Lenovo has two new single-socket servers, the 1U rack ThinkSystem SR635 and 2U rack SR655, both of which will ship on August 30. The company is touting 19 new single socket world benchmarks on these servers, and their higher throughput, lower latency, higher core density, and ultra-dense NVMe drive capacity that is the largest of any single-socket server on the market.
Amini said that they expect they expect these products to be especially significant in Smart Cities projects, to provide more computing power in confined spaces with less energy. For instance, they have a partnership with HCI vendor Pivot3, which has a strong position in the video security space, and Lenovo’s testing states that the Lenovo ThinkSystem SR655 combined with Pivot3’s software provides an edge computing video security solution that can support up to 33 per cent more video cameras per node than similar solutions.
“Our solution with Pivot3 requires a platform that supports massive amounts of data, so this is ideal,” Amini said.
So does this mean the two socket server is dead? While Lenovo will focus on the single socket for AMD, they still sell Intel’s two-socket offerings, and expect to see continued demand for those.
“We have a broad portfolio around the Intel E3 class today, and we expect these will continue to sell, for a variety of reasons,” Amini said. “Could these new servers take over a lot of the two-socket market? Absolutely. Do I see the two-socket market crumpling? No, for the same reason we still have four and eight socket markets, because some customers want them.
“Some of it is a traditional legacy way of doing business,” Amini continued. “There are people who are conservative in how they deploy, just as there is a segment that doesn’t care what’s inside, only the SLA. Some people also said that the large mainframes and UNIX were indispensable, but when they saw how four-socket servers could do massive mainframe jobs, many people moved. But there are still mainframes, because there are migration issues. There are customers who care very much about performance because they are in a leading-edge environment where they hit bottlenecks, but not everyone wants or needs top CPU SKUs. That will be a journey where customers will evaluate based on the right price performance for them. So we will have a range of offerings for the right price performance environment.”

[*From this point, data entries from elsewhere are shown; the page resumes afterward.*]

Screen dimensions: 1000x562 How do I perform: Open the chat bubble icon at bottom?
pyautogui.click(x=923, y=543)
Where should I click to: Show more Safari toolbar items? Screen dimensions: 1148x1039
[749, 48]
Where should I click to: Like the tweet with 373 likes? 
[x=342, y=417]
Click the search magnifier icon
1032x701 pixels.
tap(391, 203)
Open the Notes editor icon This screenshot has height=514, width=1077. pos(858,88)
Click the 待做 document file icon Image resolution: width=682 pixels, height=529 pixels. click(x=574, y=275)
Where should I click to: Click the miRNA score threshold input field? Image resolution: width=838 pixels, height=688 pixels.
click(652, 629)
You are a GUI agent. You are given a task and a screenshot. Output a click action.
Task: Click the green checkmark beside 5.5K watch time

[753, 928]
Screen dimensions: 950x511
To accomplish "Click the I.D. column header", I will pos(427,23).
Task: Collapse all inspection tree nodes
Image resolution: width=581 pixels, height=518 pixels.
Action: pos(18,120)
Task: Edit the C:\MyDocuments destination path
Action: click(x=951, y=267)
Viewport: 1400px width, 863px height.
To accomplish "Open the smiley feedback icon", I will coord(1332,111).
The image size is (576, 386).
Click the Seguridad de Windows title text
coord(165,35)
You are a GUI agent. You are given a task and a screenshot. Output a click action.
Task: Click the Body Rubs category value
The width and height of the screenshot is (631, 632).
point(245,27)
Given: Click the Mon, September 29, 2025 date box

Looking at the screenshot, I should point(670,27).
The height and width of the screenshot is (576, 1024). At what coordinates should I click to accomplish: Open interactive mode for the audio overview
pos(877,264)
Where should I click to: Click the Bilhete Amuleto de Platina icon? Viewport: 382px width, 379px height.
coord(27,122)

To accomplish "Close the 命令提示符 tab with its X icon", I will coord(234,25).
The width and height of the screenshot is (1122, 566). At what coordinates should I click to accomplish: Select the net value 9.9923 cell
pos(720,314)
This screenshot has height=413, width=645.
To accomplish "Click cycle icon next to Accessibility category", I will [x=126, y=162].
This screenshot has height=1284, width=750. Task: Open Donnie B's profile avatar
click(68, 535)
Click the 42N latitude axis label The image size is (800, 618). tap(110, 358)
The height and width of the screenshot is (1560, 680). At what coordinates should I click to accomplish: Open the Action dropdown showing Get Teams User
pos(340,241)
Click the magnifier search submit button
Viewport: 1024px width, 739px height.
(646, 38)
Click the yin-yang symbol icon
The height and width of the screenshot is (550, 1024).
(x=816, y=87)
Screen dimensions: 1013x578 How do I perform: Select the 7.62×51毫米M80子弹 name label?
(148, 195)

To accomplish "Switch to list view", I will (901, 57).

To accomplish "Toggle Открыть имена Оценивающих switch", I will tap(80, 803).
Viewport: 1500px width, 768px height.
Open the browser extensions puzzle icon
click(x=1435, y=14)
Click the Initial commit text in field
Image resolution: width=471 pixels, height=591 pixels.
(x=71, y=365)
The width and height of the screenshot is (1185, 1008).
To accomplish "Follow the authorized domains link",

“We see these new servers as augmenting the channel offerings that we have had on the market,” said Nicole Roskill, Executive Director, Global Channels, Data Center Group at Lenovo. “We are very much thinking about how customers solve business problems, and our messaging to partners is that this gives them a broader portfolio to solve customer problems, and address different types of workloads that requires these technologies.”
Roskill said that while she doesn’t have a crystal ball to forecast demand for these new servers, they clearly have a strong value proposition for partners, and Lenovo is rolling out strong enablement programs around them.
“With shipments starting on August 30, we have been planning about how we can best enable the channel around it, and we will have channel programs and incentives in market to help promote these new systems,” she stated. This will be in our second half to coordinate with shipment support. In North America, it will be part of our Lenovo eXpert Achievers Program [LEAP]. All the SKUs will be available to partners, and we are building some TopSeller models that reflect the most popular configurations.”